**TO-DO ITEM:**
Change "screenshot" to "image" in the listing, starting at the line containing "Identify the location of stats-row: 投稿" and ending at the line containing "(113, 302).". Give back only those lines, with nothing else altered.

**SUPPLIED INFORMATION:**
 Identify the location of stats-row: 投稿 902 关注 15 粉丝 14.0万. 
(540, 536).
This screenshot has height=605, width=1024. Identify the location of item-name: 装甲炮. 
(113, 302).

--

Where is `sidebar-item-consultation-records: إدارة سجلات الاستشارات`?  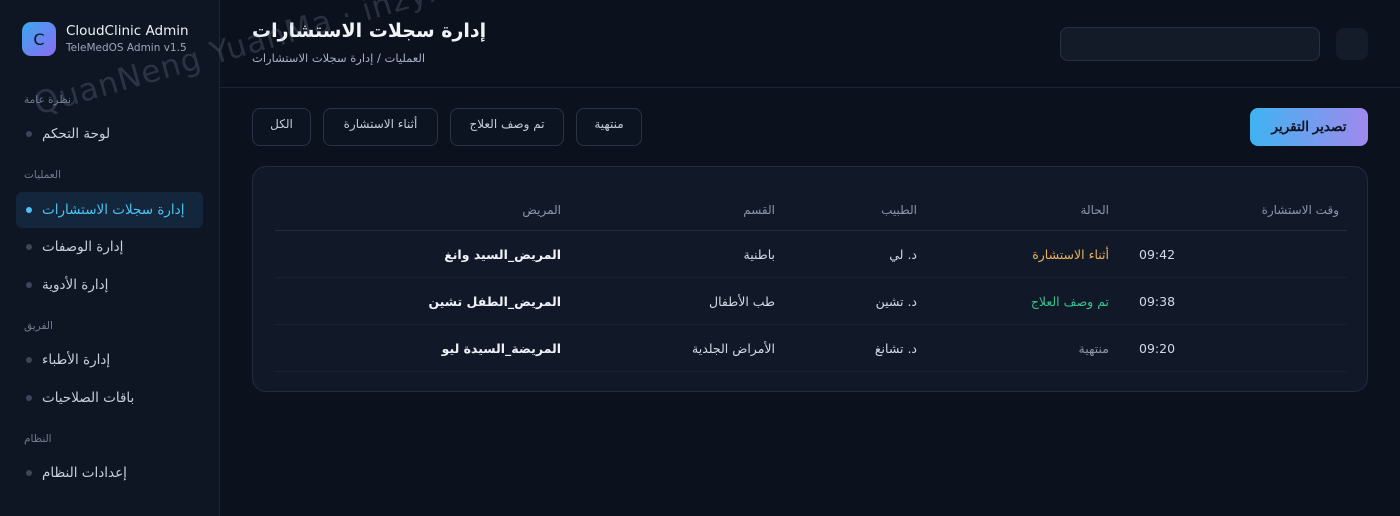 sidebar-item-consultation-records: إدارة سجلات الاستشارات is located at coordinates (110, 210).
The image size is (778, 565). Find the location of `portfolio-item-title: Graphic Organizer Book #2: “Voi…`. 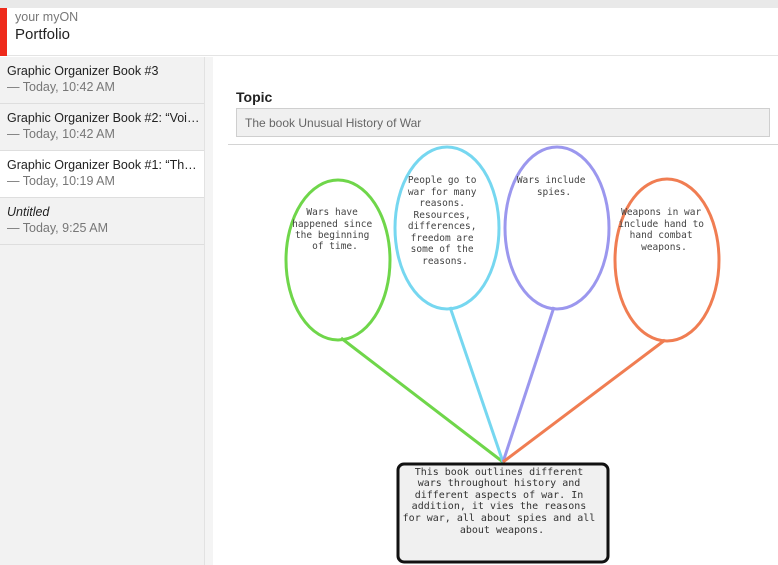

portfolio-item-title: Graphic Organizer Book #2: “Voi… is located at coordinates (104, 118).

==

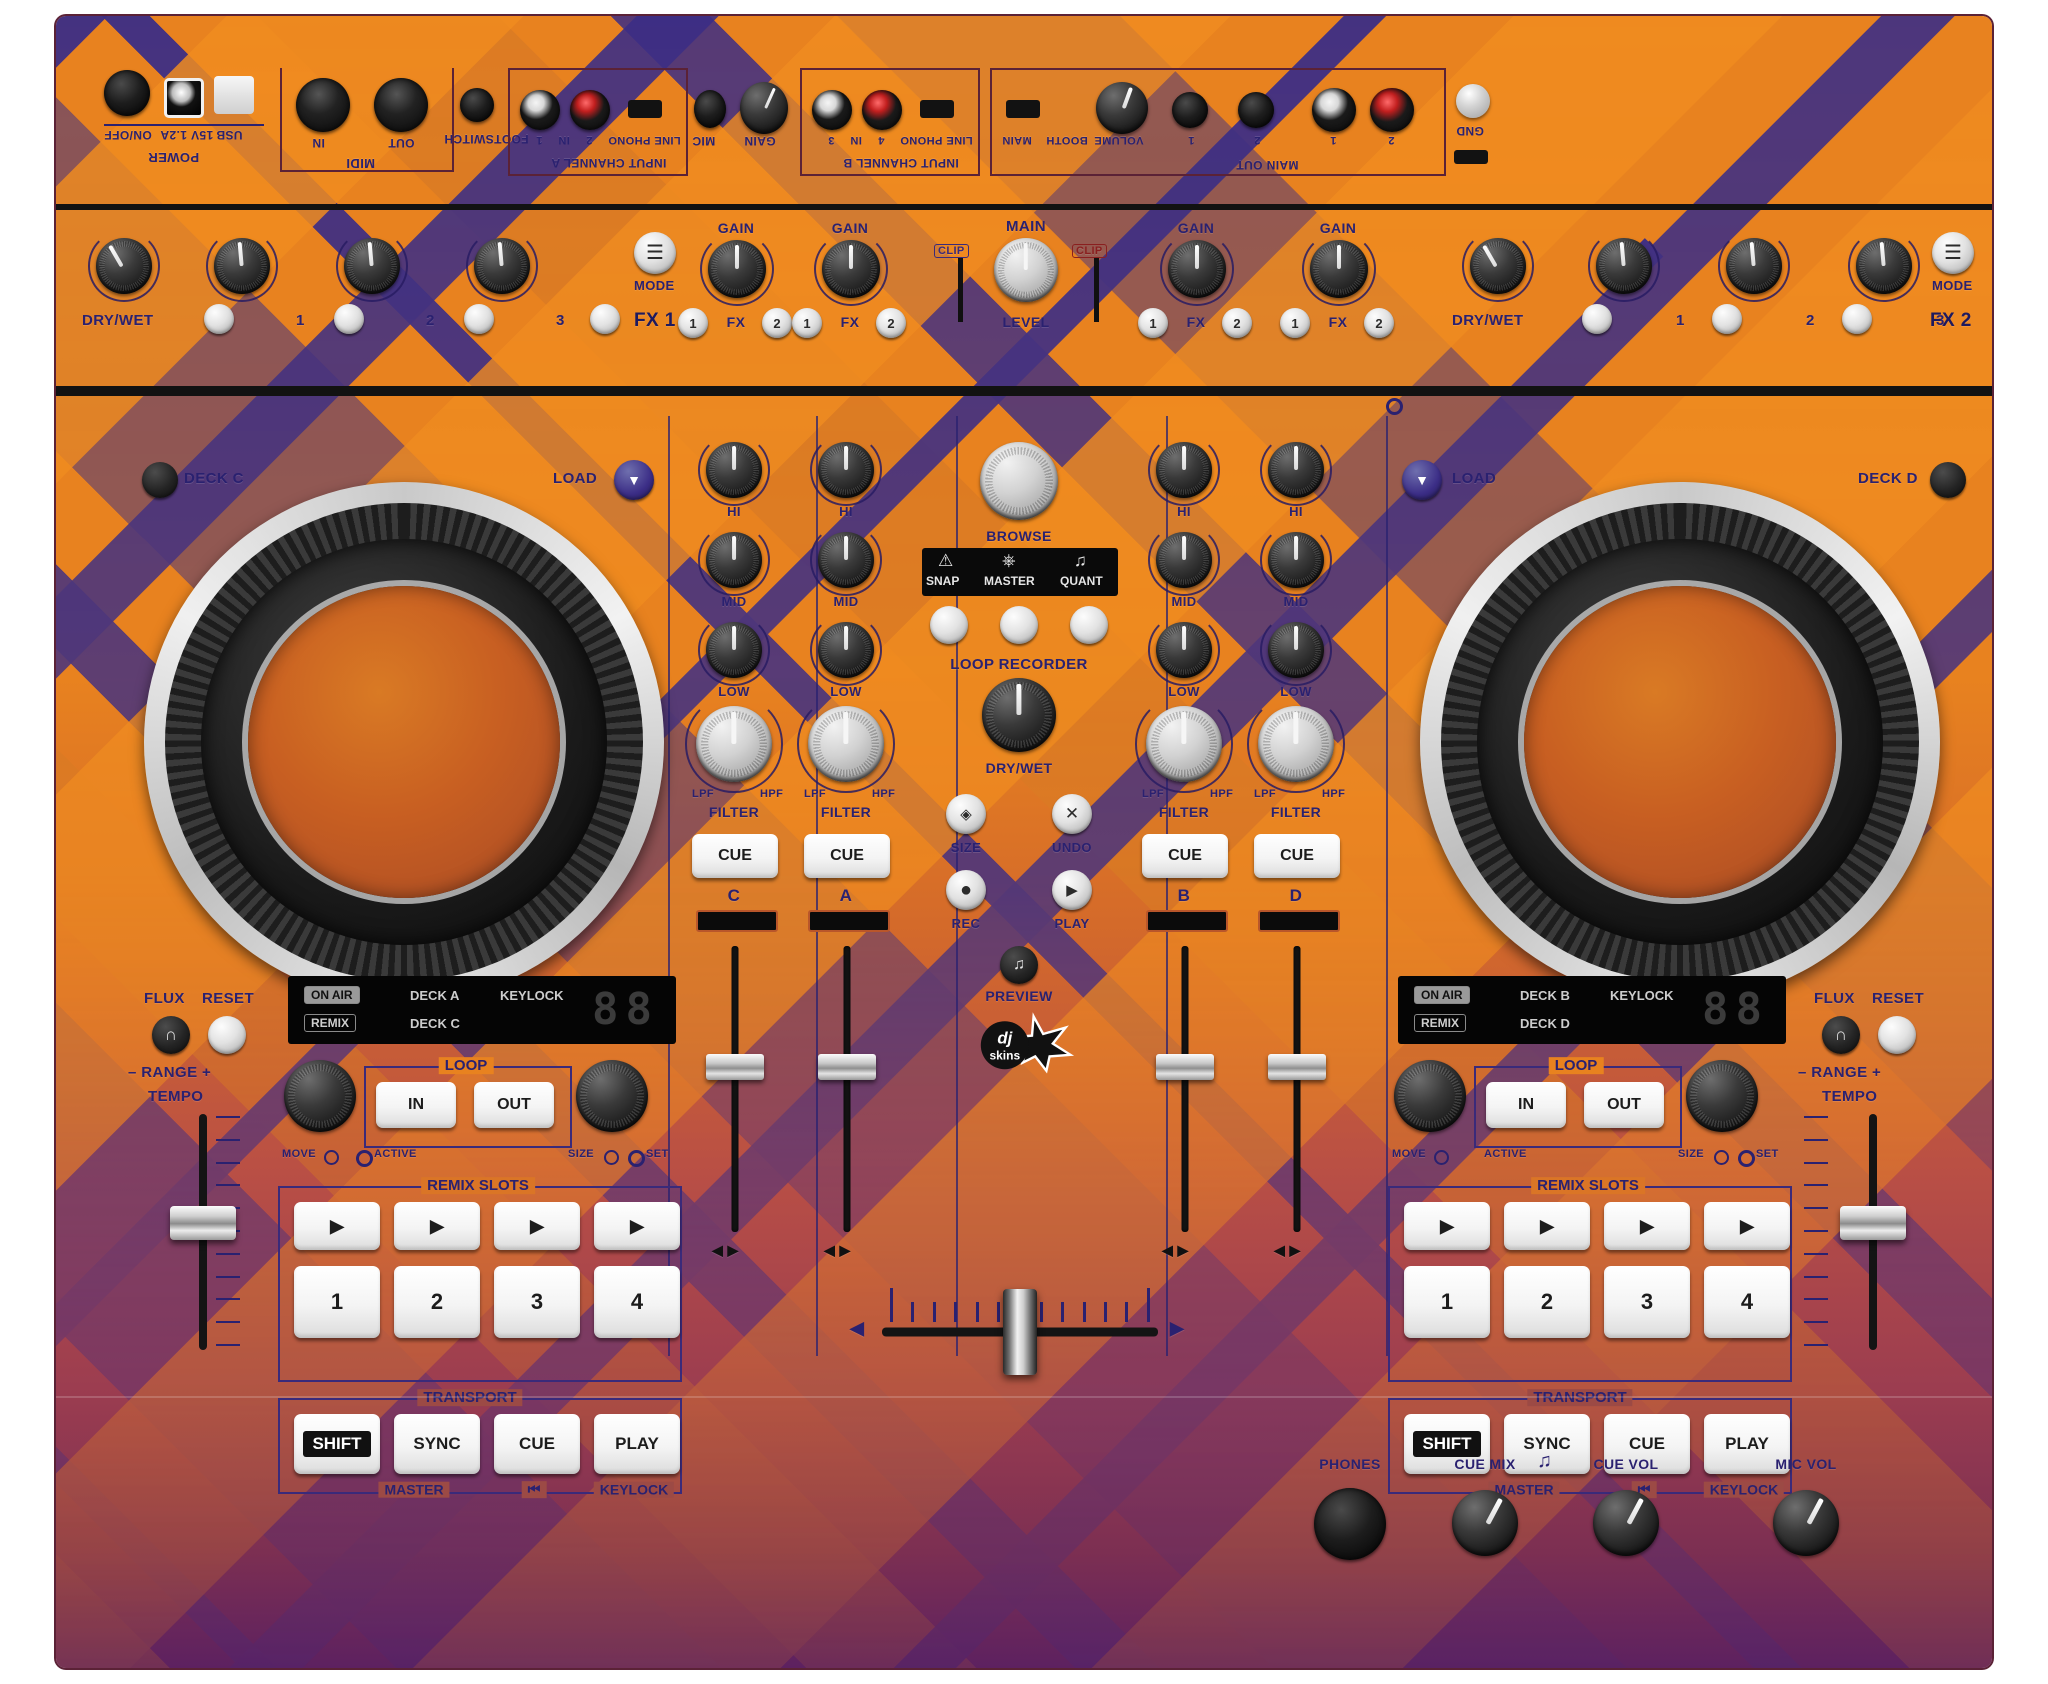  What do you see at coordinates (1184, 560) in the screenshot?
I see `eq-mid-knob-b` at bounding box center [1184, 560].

**WRITTEN SOLUTION:**
 Identify the location of stats-row: 投稿 902 关注 15 粉丝 14.0万. 
(540, 536).
This image has height=605, width=1024. Identify the location of item-name: 装甲炮. 
(113, 302).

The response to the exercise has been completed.